I'm bailing on #CFHE12. This is my 4th MOOC. It is not what I had hoped for. I really did give it a shot, but the content just wasn't there for me. The discussion seems to be about learning and teaching styles of 2012, just done online. Far from revolutionary.
To end on a positive note. A colleague sent me the "The 'Cost Disease' in Higher Education: Is Technology the Answer?"
"The 'Cost Disease' in Higher Education: Is Technology the Answer?" examines key aspects of economics in higher education—such as cost trends, affordability issues, and productivity—and the potential impact online learning could have on them. Written by William G. Bowen, founding chairman of ITHAKA and board member, this two-part lecture was first presented through the Tanner Lecture Series in October 2012
Here is my analysis of Lecture #2
This is a great article from a clearly well honed mind.

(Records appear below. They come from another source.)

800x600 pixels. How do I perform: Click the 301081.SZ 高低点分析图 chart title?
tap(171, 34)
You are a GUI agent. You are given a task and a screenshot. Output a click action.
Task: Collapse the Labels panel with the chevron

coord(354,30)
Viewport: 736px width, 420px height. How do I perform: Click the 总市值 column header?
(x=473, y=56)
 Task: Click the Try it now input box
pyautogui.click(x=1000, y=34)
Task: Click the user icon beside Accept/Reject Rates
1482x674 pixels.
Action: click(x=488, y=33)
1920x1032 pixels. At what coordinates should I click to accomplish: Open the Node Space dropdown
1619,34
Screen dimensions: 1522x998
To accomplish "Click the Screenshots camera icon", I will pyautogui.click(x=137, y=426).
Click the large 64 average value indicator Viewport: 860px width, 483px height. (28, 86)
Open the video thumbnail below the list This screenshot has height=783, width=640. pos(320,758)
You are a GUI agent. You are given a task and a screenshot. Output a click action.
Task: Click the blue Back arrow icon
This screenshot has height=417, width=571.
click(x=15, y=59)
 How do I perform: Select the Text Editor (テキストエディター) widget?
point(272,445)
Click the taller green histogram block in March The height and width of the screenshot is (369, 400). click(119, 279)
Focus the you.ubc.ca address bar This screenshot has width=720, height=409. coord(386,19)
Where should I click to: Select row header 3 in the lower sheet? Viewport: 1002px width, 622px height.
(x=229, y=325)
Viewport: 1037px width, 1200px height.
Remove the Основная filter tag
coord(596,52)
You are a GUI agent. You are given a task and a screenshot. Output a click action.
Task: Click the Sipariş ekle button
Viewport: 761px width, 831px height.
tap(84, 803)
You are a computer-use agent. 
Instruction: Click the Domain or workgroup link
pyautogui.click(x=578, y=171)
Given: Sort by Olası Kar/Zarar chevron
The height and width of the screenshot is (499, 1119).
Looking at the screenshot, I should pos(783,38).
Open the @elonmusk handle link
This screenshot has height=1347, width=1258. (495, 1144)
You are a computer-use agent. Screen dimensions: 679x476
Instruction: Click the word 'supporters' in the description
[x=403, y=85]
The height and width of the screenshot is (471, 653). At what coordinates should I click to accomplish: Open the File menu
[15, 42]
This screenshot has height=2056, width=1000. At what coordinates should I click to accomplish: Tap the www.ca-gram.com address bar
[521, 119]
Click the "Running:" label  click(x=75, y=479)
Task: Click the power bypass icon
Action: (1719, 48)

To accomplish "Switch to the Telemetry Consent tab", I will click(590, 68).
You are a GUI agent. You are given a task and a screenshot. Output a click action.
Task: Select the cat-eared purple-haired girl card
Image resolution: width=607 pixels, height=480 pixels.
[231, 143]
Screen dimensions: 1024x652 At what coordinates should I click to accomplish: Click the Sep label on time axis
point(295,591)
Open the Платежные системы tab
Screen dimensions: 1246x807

The only point I would push back on is the idea we should build a tool-kit. It is 2012, the tsunami bells are tolling. We should respond, but not panic. We don't know when or where the coming tsunami will hit higher education. But we do know that it has the potential to create drastic changes. If we start building an industry standard tool-kit in 2012 we may be first to market but we may not be right-to-market. Rather, now is the time for us to marshal our resources while keeping all eyes and options open. We have to respond quickly and aggressively when the strategy becomes clearer. But right now the bells and hands are ringing. Now is the time for dialog, debate, education and alignment. We (the greater higher education community) should start building tool-kits once we have more clarity.
If we build a toolkit in 2012 we build based on the 2012 version of reality. In 2012;
- Computers are not adaptive (Siri is not smart enough to tutor)
- Faculty still "own" their lectures
- Publishers "own" content
- Accredited Universities are still the only way to get a credential needed for most mainstream employment. (Employers still require a diploma from an employees early 20's over a badge from this year.)
- The practice of "active learning" is still emerging and hasn't overtaken rock-on-rock lectures.
If we respond as a higher education community, or even an institution, and build a toolkit in 2012 it will look at lot like what we know in 2012. I fear it will be like the a video based lecture from the eighteenth century. I'm not suggesting we shouldn't prepare and explore e-learning. Far from it. I think it should be our institutions #1 priority. However I do think that in 2012 we are still at the point of letting 1,000 flowers bloom and are not ready to respond with industry or institutional force.
What should we do in 2012:
- Encourage faculty to learn about technology (the average understanding of how to use electronic tools is horrific)
- Encourage faculty to explore "flipping" the classroom
- Align the institutional resources around 2012 style pedagogy (where are all the video producers, programmers that can build adaptive learning systems, programmers that can help with e-tutoring, people who understand the content and copyright law of 2012) and make these experts seamlessly available to faculty as they explore the 1,000 flowers of 2012.
In 2012 we must keep our eyes on our flowers. Once it is clear where the tsunami will hit and how we should respond we must be ready to pick one, kill the rest and respond with full institutional force.